• **Records taken from a collection**
□ □ □ □ □ □ □

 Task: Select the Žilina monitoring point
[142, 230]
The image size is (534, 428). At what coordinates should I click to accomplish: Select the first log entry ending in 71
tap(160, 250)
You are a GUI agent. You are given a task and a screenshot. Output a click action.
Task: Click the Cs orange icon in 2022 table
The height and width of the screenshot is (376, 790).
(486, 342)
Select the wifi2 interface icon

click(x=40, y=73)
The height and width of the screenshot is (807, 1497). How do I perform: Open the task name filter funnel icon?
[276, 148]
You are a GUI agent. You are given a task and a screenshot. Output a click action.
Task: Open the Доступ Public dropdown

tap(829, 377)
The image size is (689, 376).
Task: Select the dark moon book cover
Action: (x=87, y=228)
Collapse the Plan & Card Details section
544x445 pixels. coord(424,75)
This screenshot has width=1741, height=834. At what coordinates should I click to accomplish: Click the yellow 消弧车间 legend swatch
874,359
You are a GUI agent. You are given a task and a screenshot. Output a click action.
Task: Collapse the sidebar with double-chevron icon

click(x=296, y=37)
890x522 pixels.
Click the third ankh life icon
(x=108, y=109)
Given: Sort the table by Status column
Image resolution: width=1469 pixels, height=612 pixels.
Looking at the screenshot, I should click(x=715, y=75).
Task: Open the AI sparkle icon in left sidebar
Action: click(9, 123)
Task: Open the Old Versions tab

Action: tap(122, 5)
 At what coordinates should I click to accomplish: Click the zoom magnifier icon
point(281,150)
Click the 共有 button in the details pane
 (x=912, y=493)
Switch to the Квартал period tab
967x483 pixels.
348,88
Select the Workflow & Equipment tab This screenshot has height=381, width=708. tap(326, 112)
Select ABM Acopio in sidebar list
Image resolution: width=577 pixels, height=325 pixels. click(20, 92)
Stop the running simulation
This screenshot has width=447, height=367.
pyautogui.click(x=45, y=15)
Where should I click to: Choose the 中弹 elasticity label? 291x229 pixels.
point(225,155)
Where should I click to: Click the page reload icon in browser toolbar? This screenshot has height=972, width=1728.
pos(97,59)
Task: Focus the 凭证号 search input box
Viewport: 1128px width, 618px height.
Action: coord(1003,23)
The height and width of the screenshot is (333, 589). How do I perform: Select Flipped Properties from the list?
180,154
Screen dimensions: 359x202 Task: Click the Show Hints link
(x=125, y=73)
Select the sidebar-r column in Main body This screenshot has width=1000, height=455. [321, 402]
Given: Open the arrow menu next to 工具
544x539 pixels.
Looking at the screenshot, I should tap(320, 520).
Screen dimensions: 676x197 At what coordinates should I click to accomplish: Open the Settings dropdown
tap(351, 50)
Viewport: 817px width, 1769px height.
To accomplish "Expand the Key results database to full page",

□ □ □ □ □ □ □

Repeat the lines of the listing word for word, from the line containing "The height and width of the screenshot is (333, 589)." through the end of the listing.

• **ANSWER BELOW**
The height and width of the screenshot is (333, 589). How do I perform: Select Flipped Properties from the list?
180,154
Screen dimensions: 359x202 Task: Click the Show Hints link
(x=125, y=73)
Select the sidebar-r column in Main body This screenshot has width=1000, height=455. [321, 402]
Given: Open the arrow menu next to 工具
544x539 pixels.
Looking at the screenshot, I should tap(320, 520).
Screen dimensions: 676x197 At what coordinates should I click to accomplish: Open the Settings dropdown
tap(351, 50)
Viewport: 817px width, 1769px height.
To accomplish "Expand the Key results database to full page",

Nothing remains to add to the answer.